El informe de la UIA destaca que, a pesar de algunos repuntes observados en marzo, muchos sectores aún operan muy por debajo de los niveles de 2022. Por ejemplo, los despachos de cemento acumulan una caída del 22,5% en comparación con el año anterior, y el Índice Construya se encuentra más de un 30% por debajo de sus niveles de hace un año. Este deterioro en la actividad industrial se produce en un contexto donde el primer bimestre del año ya había mostrado un retroceso, lo que sugiere una tendencia preocupante para la economía argentina.

La fragmentación de la industria es un tema recurrente en los análisis de la UIA y las consultoras privadas. Mientras que sectores vinculados al agro, como la molienda de oleaginosas y la refinación de petróleo, muestran mejoras, otros sectores orientados al mercado interno, como textiles y maquinaria, continúan enfrentando caídas en las ventas. La UIA ha señalado la necesidad de medidas que alivien la carga tributaria y financiera para reactivar estos sectores, especialmente en un entorno donde la competencia importada se ha intensificado.

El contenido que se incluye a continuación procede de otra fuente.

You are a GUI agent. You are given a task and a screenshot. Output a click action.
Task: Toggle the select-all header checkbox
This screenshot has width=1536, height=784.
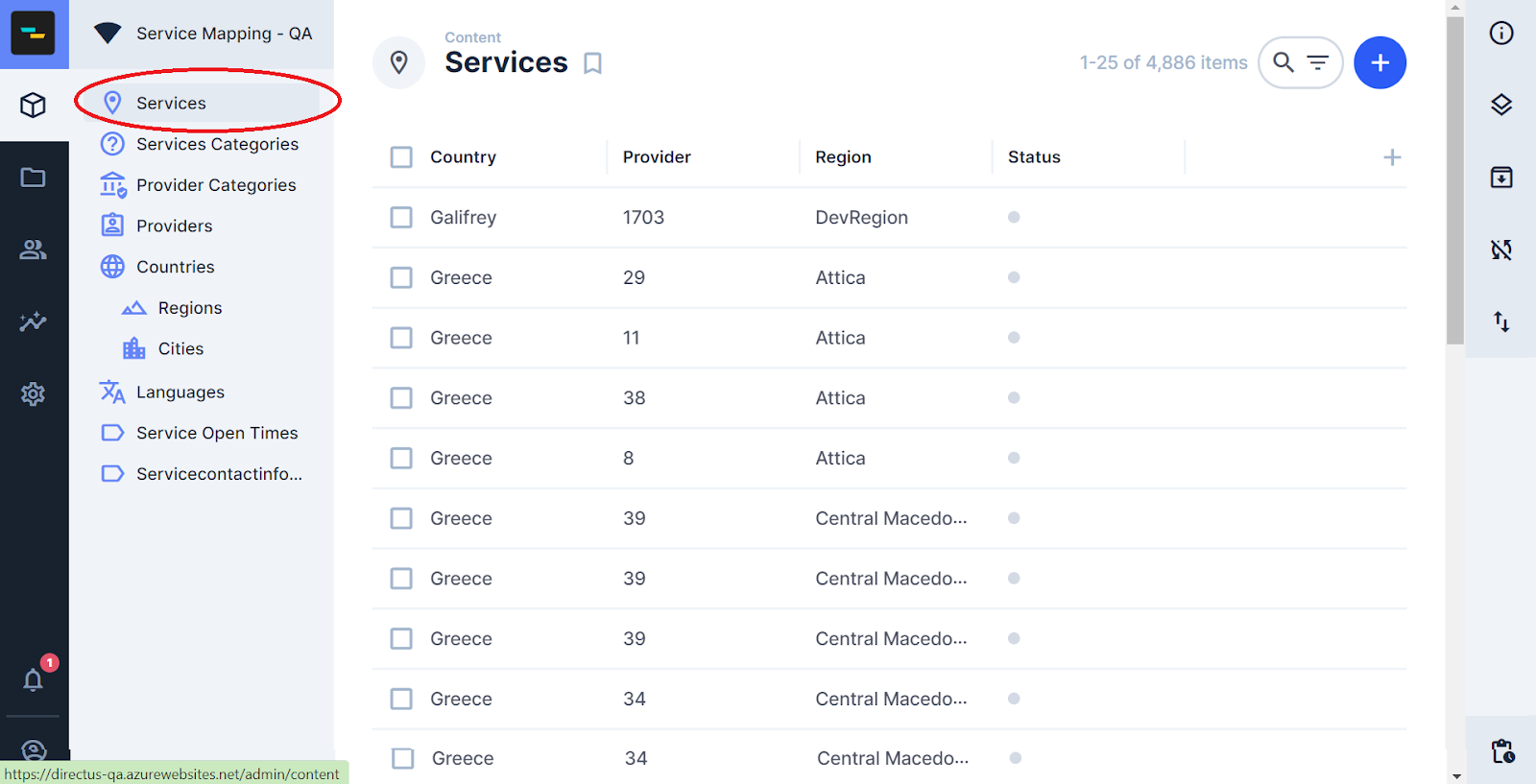point(401,157)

Las implicancias para los inversores son significativas, dado que la caída en la producción industrial puede afectar negativamente a las empresas que dependen del mercado interno. La UIA ha solicitado al gobierno un alivio tributario y financiero, lo que podría influir en la política económica en los próximos meses. Además, el gobierno ha anunciado una reducción gradual de los derechos de exportación para varios sectores, lo que podría mejorar la competitividad de las empresas exportadoras, pero no necesariamente revertirá la tendencia negativa en el mercado interno.

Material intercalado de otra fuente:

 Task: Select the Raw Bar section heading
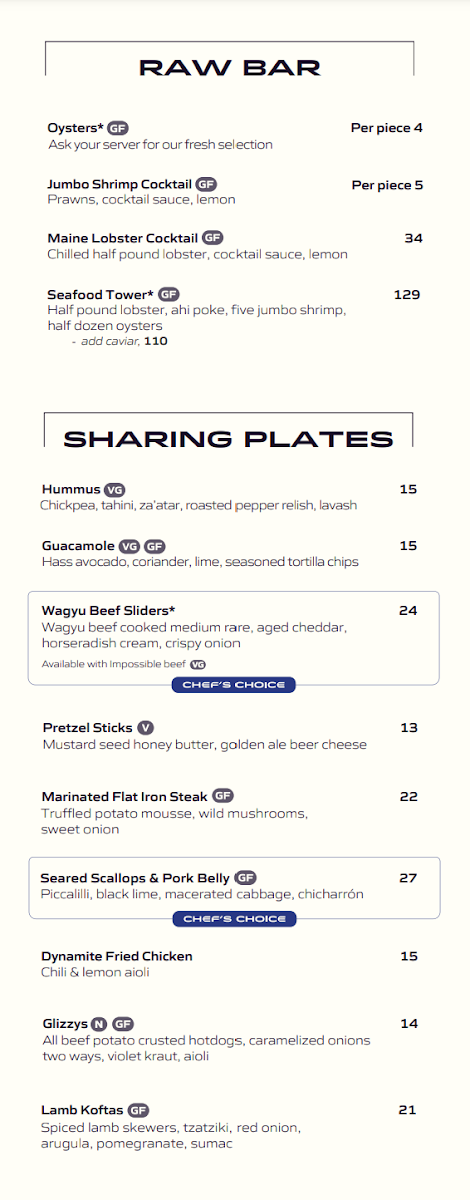click(230, 68)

Mirando hacia el futuro, se espera que la actividad manufacturera comience a mejorar en la segunda mitad del año, impulsada por concesiones de obra pública y una recuperación gradual del salario real. Sin embargo, la implementación efectiva de estas medidas será crucial para determinar si la industria puede salir de su actual estado de estancamiento. Los próximos meses serán clave para observar si las expectativas del gobierno se materializan y si las empresas pueden adaptarse a un entorno económico en transformación.